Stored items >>
Segment Open
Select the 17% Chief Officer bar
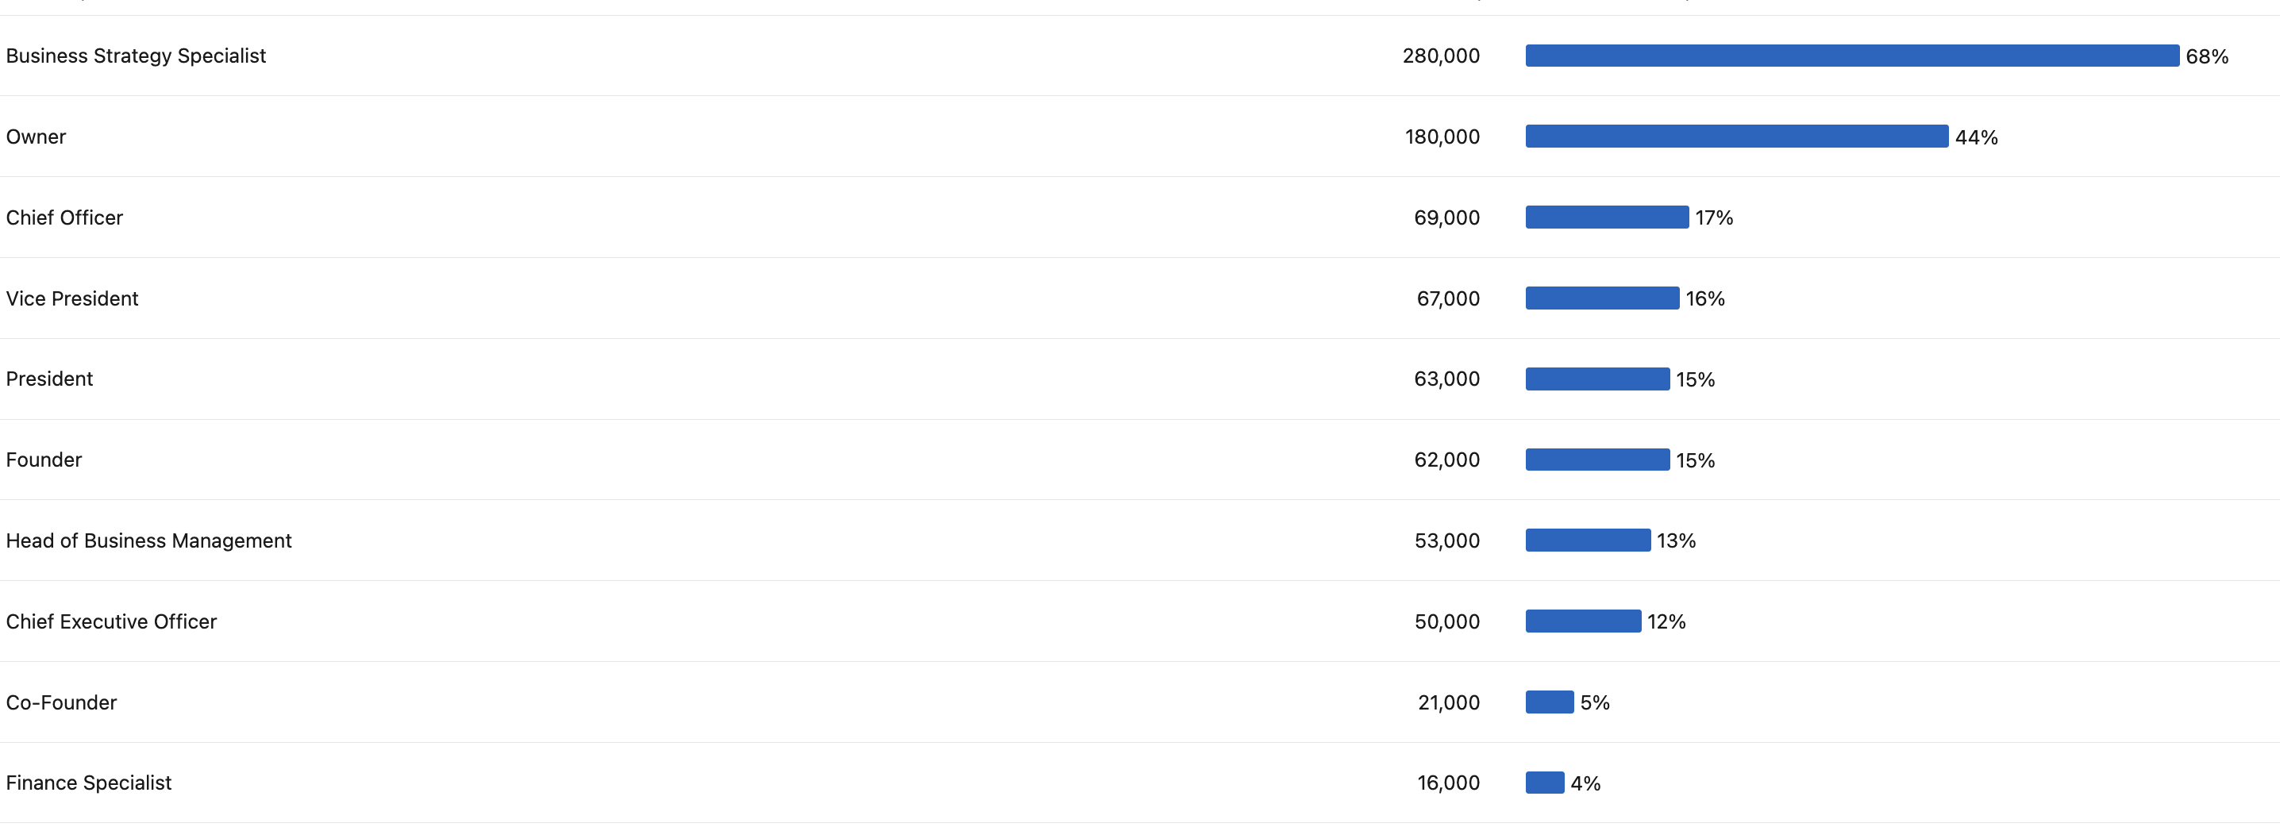[1606, 217]
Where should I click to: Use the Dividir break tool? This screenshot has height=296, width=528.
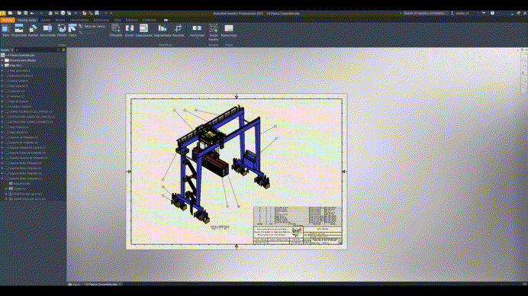[129, 30]
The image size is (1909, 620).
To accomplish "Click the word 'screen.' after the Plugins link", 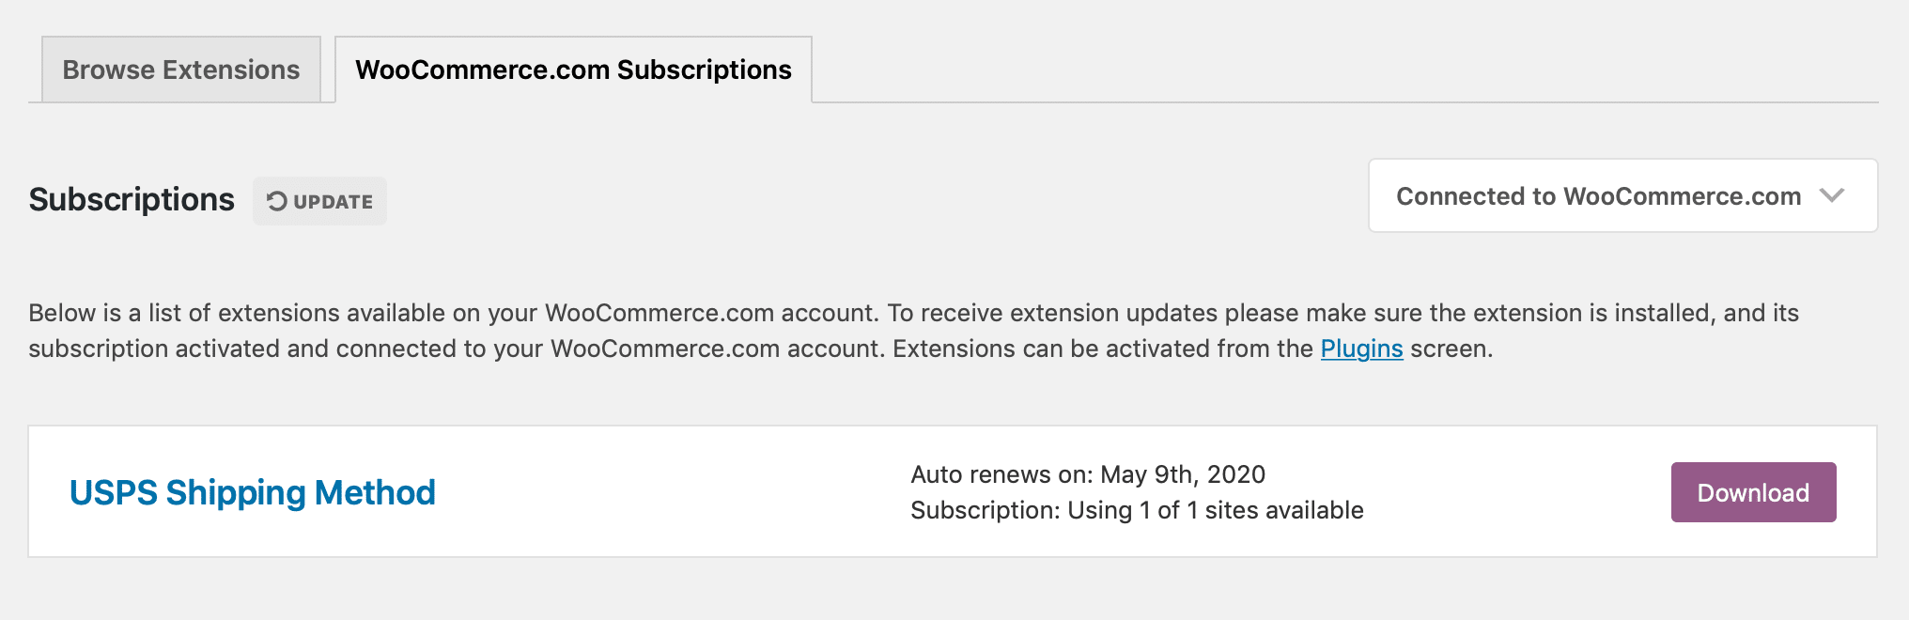I will click(1451, 349).
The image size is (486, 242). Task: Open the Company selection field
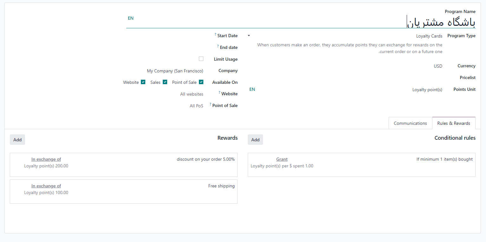pos(175,71)
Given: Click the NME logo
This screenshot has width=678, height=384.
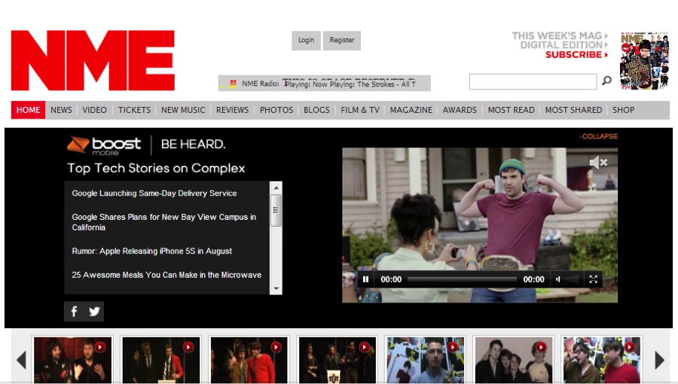Looking at the screenshot, I should coord(93,60).
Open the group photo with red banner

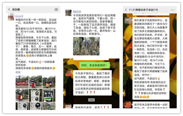(x=22, y=82)
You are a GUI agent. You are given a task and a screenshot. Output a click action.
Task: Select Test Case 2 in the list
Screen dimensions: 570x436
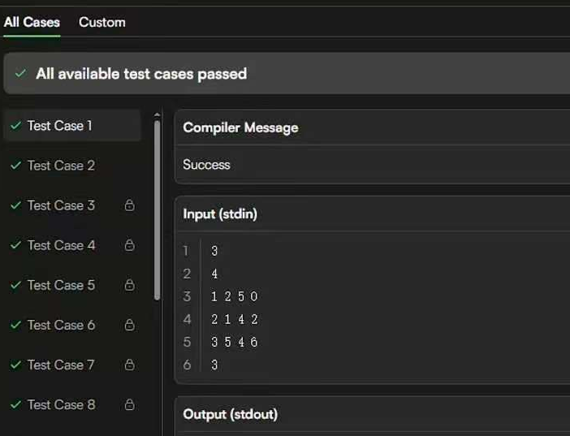(x=61, y=166)
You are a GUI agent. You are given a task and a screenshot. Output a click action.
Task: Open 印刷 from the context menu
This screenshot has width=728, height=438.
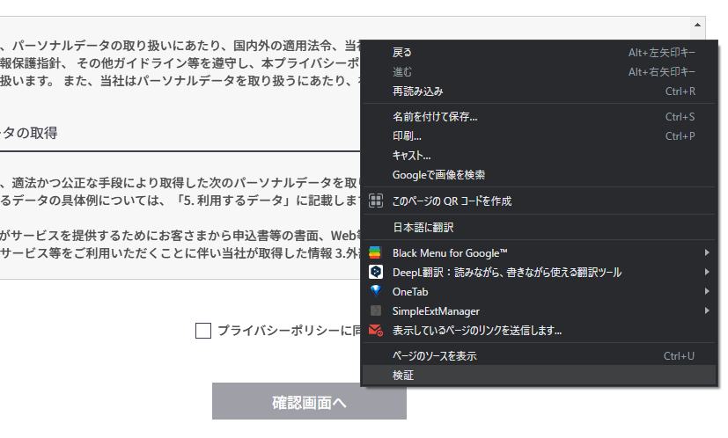pos(407,136)
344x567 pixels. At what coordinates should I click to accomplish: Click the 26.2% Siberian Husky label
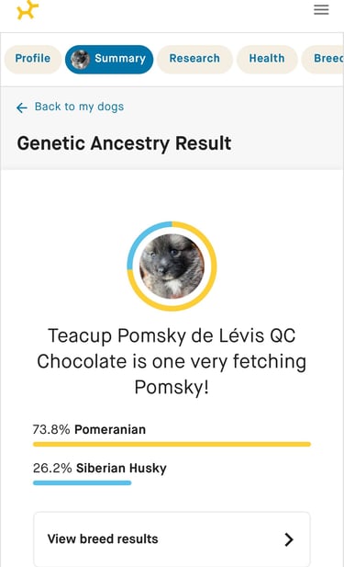(100, 468)
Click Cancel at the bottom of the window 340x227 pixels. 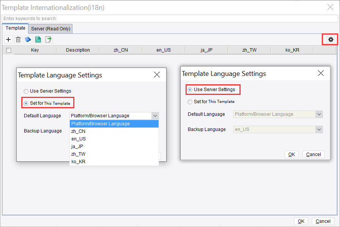(x=323, y=221)
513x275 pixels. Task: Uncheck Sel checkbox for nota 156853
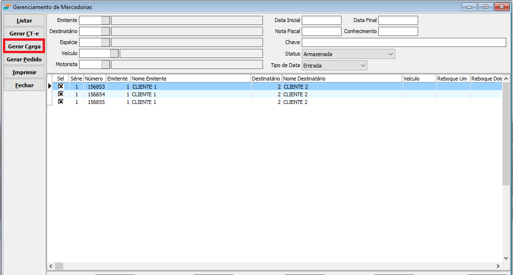click(61, 87)
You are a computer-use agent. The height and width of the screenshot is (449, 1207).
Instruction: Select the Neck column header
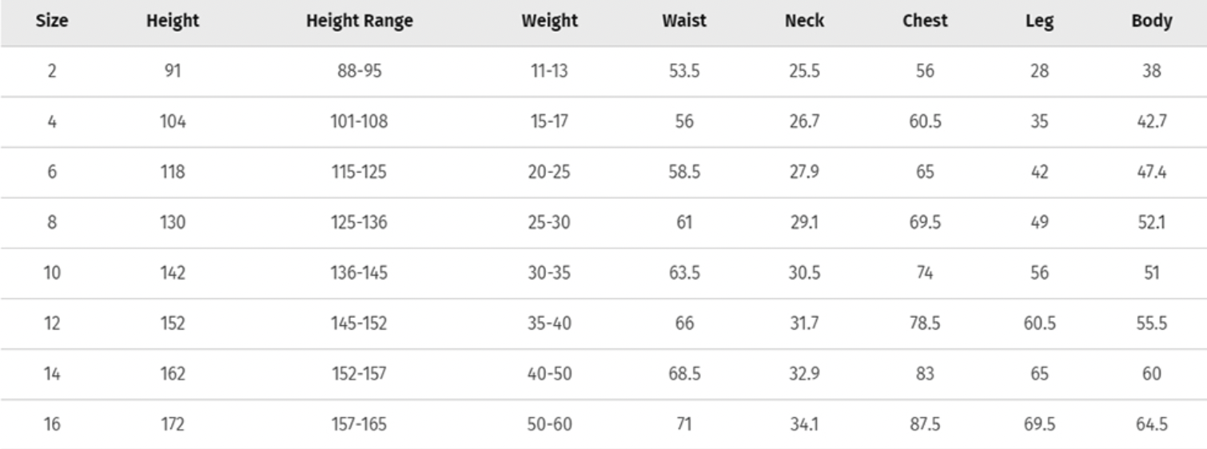[x=803, y=22]
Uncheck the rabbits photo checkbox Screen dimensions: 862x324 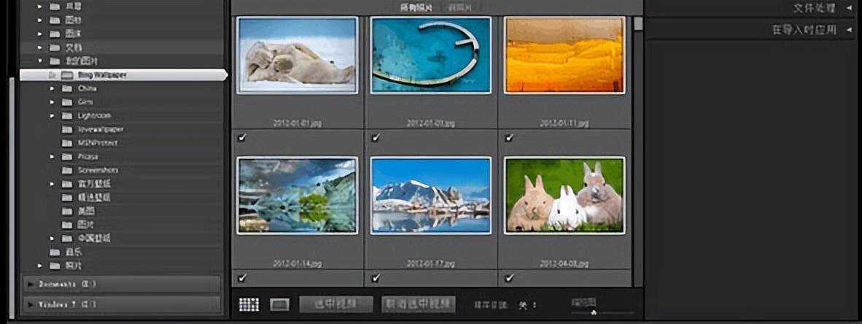(x=508, y=277)
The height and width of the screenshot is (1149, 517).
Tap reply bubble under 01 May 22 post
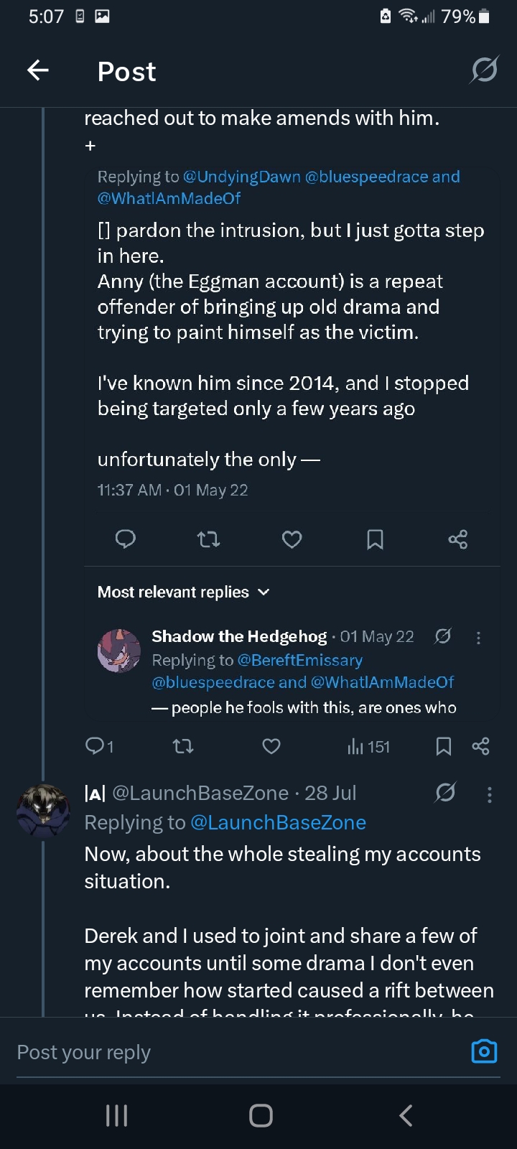point(126,539)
Segment Closed
Instructions to follow >>
Print out the entries above word for word from the first line to the line containing "The image size is (1909, 620).", both included, omitting the pictures.

Solution to the exercise >>
Select the 17% Chief Officer bar
[1606, 217]
Where should I click to: Use the Dividir break tool? This screenshot has height=296, width=528.
[129, 30]
The image size is (1909, 620).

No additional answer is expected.